We live in a three-bedroom, two bath two story geodesic dome house with 4 ft. riser walls on the central Oregon coast. Built in 1981, we are about 2 city blocks from the beach and elevated 151 ft above sea level, tucked into the trees with ocean views on two sides among conventional houses. We are the third owners and have lived here for twelve years.

We were lucky to receive the initial plans for the dome, which showed a relatively simple, rustic interior design. The first floor houses two huge bedrooms, a nice bath, kitchen/dining area, and entry/living room. Up the open stairs is a loft, small bath, and huge open room. A door leads from the room to a hexagonal balcony There is a giant hexagonal skylight framed in timber at the top of the dome.

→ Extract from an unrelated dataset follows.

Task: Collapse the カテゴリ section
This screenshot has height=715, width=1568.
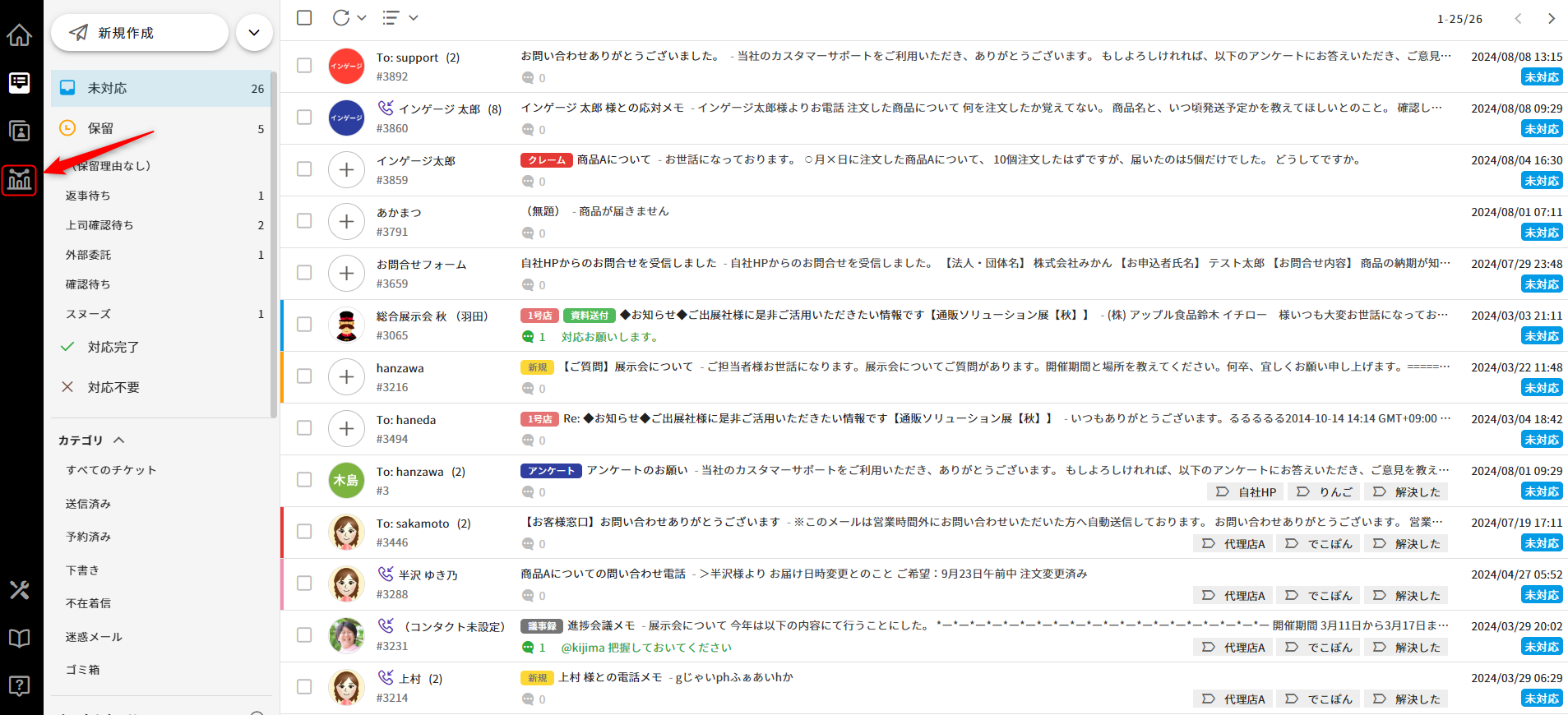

The entire dome is heated with the original radiant heater in the floors, and copper pipe/hot water system. The structure and the garage — a smaller dome, were sheathed in 3-inch double-laid cedar shake the likes of which are no longer produced (Oregon logging is no longer the state industry). This includes all the beautiful, defining,triangular angles.

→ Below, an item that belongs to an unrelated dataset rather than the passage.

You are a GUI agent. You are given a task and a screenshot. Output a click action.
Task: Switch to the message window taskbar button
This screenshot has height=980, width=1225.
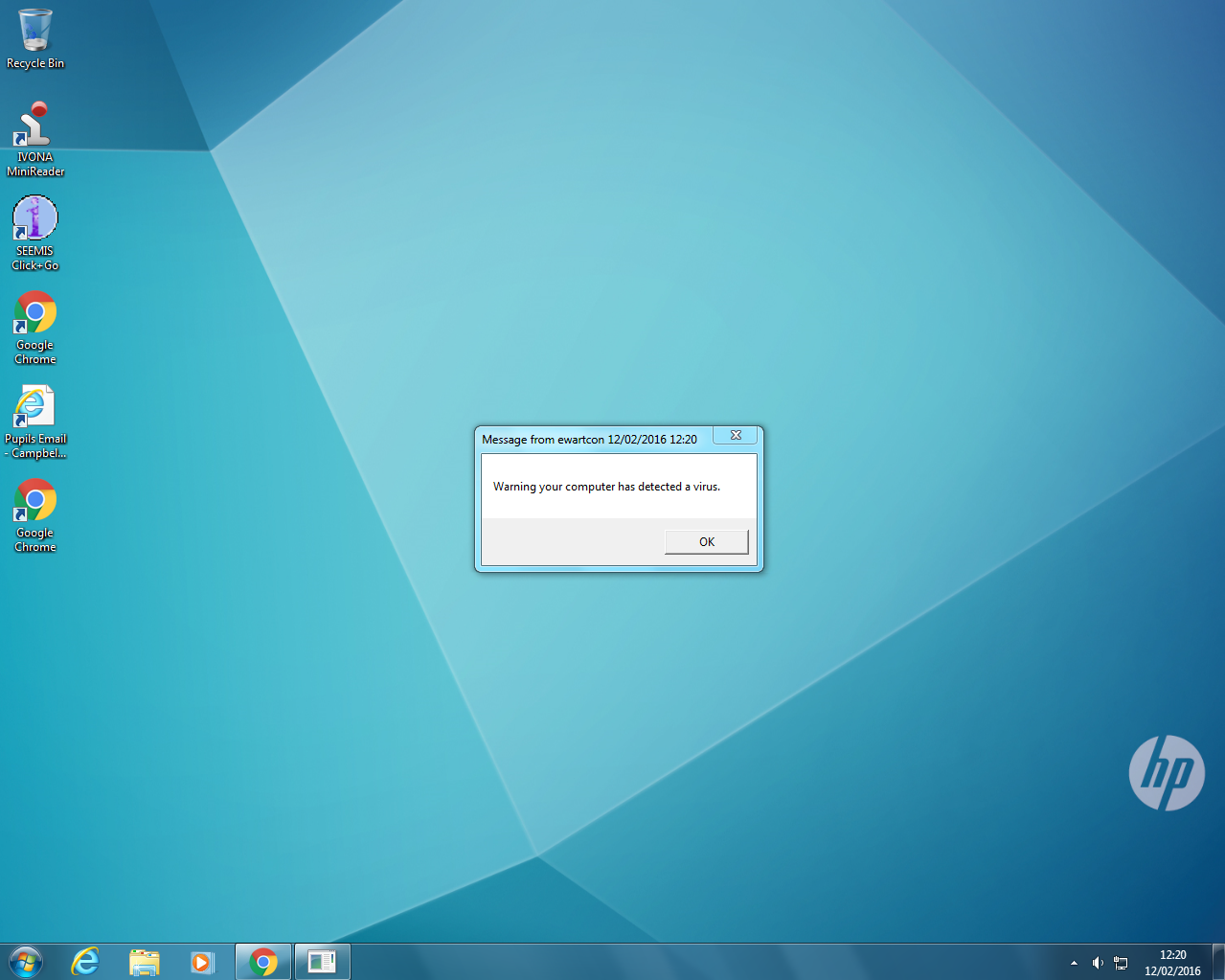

The history of our geodesic dome house

The second owners got creative and added a bump out south-facing front entry with wall-to-wall double panned windows, an east-facing unheated brick floor service porch with wall-to-wall windows, and glass slider entry off a deck. They upgraded and tiled the bathroom. They installed ceramic tile throughout the living/kitchen/bath area, then presumably ran out of money and painted the cement floor in one bedroom and had indoor/outdoor carpet glued to the second bedroom floor. Both bedrooms have “creative” closets and two large windows. They were owners were well-known locals with an artistic touch.

After buying the home, we hired local tradespeople to make changes we heard stories of the prior ceramic tile floor installation of red painted floors which — not surprising, considering the soft pink ceilings, lime green accent walls, partially wallpapered stairs, purple with flowering arches stairway, giant purple pyramid upstairs motif and blue ceiling with white clouds kitchen!

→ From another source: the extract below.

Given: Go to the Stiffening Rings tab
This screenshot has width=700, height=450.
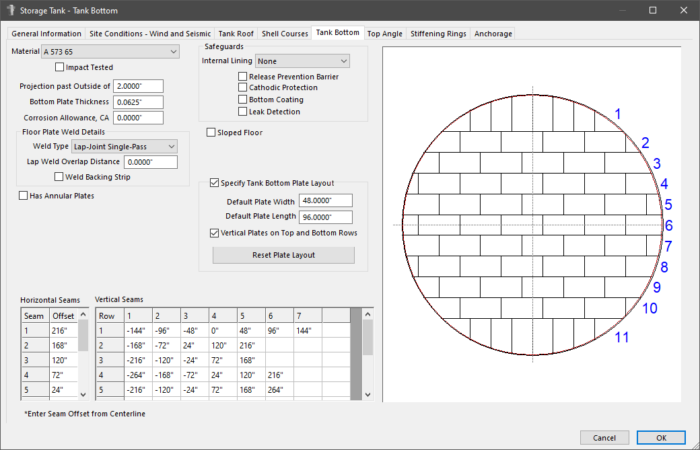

We feel in love with the idea of restoring some dignity and grace into this iconic Buckminster Fuller concept home.

And so we have. Gallons of paint, an eclectic mix of comfortable furnishings and art have transformed our dome into a place our friends and family adore and love to stay in. Our bed is placed upstairs under the skylight, and we watch the moon and stars dance through the night. The dome is magical in its own right, we simply let the art of the architecture shine through.

After 37 years of months of annual rain and 80+ MPH winds we realized we needed to re-roof. I’m not going to sugarcoat the process of finding a roofer-it took a year. Many came, saw and declined to spend the extra hours of labor it would entail.

Here is where all this finally comes to the point I need to make if you are considering purchasing a geometric dome house.

On the entire roof only two panels needed replacement. The rest of all that wood was as clean and clear as the day it was originally laid. Some bees had claimed one, improper flashing another. If you want to purchase a geodesic dome home, the most important thing to consider is the QUALITY of the initial build.

Don’t go cheap and buy someone else’s problem. If the owners are having leaking windows and roofing — you will too. We went in knowing our dome was structurally sound. It had a history of 25 years of problem-free service.

So ask around. Talk with the neighbors, and check how often it has changed hands-did people stay awhile? If you find a good one-buy it! Life’s too short to live vanilla.